• _REQUEST A_
Revise the passage of the issue thread starting with "The text was" and going on through "for complex analyses.", replacing "file size" with "output size".
• _REQUEST B_
Carry the issue thread about moving best-fit data into the result file further, beginning right after its last sentence.

• _PROVIDED TEXT_
[Begin]

Move best_fit.json into *_result.json #159

tylerbarna · 2023-07-21T19:30:33Z

Feature Summary
alter behaviour of the bestfit flag to write the best fit data points to the result.json file rather than a separate file

Usage / behavior
alteration to existing bestfit flag behaviour

Alternative Solutions
If possible, it would be good to "extract" the best fit lightcurve at an earlier point in the fitting rather than calling generate_lightcurve after the fitting has concluded, though I'm unclear as to where this could be accomplished

Implementation details
Make changes to nmma/em/analysis.py

Additional context
Tweaks to pr #147, related to issue #138

The text was updated successfully, but these errors were encountered:

sahiljhawar · 2023-07-21T21:01:35Z

I don't think that bestfit results should go to *_results.json, since it already contains a lot of data. And if someone write script for the first time to extract the data may have to look into the file. And the file size becomes huge for complex analyses.

tylerbarna · 2023-07-21T21:33:01Z

I don't think that bestfit results should go to *_results.json, since it already contains a lot of data.

I don't think that the bestfit lightcurve and associated times will meaningfully add to the size of the result json file

And if someone write script for the first time to extract the data may have to look into the file.

My rationale for adding it to the result json is that the result json file can essentially function as a single file that contains all the necessary information for most post-fitting analysis one would conduct.

[End]

• _RECORDED DATA_
[Begin]

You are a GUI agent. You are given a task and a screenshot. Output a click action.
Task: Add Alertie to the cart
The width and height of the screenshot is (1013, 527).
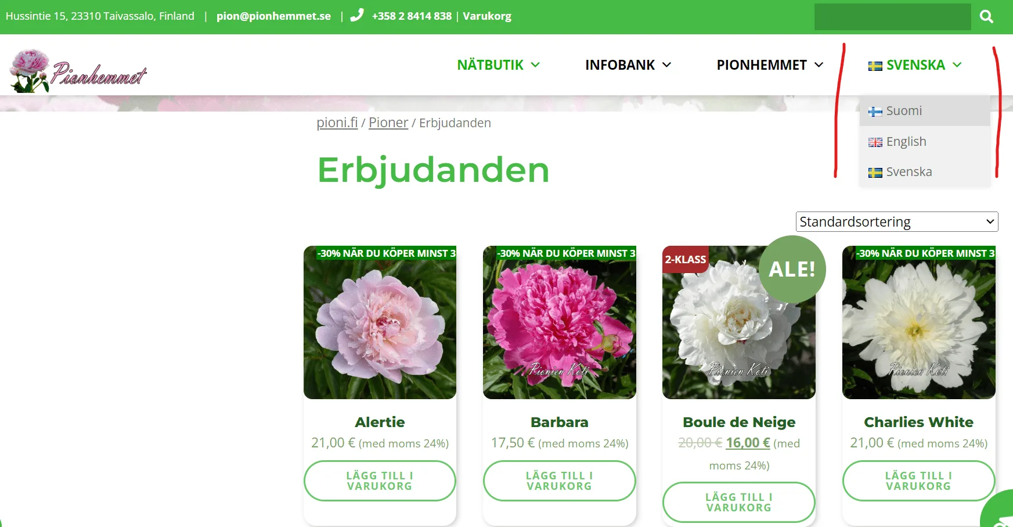pyautogui.click(x=380, y=481)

[End]

• _EXERCISE OUTPUT A_
The text was updated successfully, but these errors were encountered:

sahiljhawar · 2023-07-21T21:01:35Z

I don't think that bestfit results should go to *_results.json, since it already contains a lot of data. And if someone write script for the first time to extract the data may have to look into the file. And the output size becomes huge for complex analyses.

• _EXERCISE OUTPUT B_
Placing the best fit lightcurve inside of the result json wouldn't be all that problematic for new users provided we add a blurb in the documentation about accessing it, especially because up to this point users have had to regenerate the lightcurve if they wanted to do any additional analysis. Because of the structure of json files, the code required to extract a best fit lightcurve from a result json vs a separate file will be almost identical.

And the file size becomes huge for complex analyses.

I usually see mine top out at a few megabytes, but I only really touch the EM side of things. Would this have implications for joint analysis?

tylerbarna · 2023-07-21T21:35:22Z

Alternative Solutions
If possible, it would be good to "extract" the best fit lightcurve at an earlier point in the fitting rather than calling generate_lightcurve after the fitting has concluded, though I'm unclear as to where this could be accomplished

I was looking through the code as well as bilby documentation to figure out where/how result.json is created, though I wasn't able to pinpoint it

mcoughlin · 2023-07-21T21:44:06Z

Or just put everything into an hdf5 file?

sahiljhawar · 2023-07-21T22:02:51Z

I usually see mine top out at a few megabytes, but I only really touch the EM side of things. Would this have implications for joint analysis?

Yes, I think so. I had few runs where the the parameter space was 54D, and the result.json was as big as as 100MB. Though I don't think so that any inference would be this consisting of this large parameters unless I add my thing. However, time would still be O(1) I guess while using the data during post processing. But I think it should be much easy to read the useful metrics if they are directly on the top, instead of searching through a 15+MB json file.

sahiljhawar · 2023-07-21T22:17:00Z

I was looking through the code as well as bilby documentation to figure out where/how result.json is created, though I wasn't able to pinpoint it

I think check bilby/core/result.py L735:
def save_to_file(self, filename=None, overwrite=False, outdir=None, extension='json', gzip=False): . . .

sahiljhawar · 2023-07-26T11:48:57Z

Yes, I think so. I had few runs where the the parameter space was 54D, and the result.json was as big as as 100MB. Though I don't think so that .....

Fetching from a large 50+MB JSON is painstakingly long.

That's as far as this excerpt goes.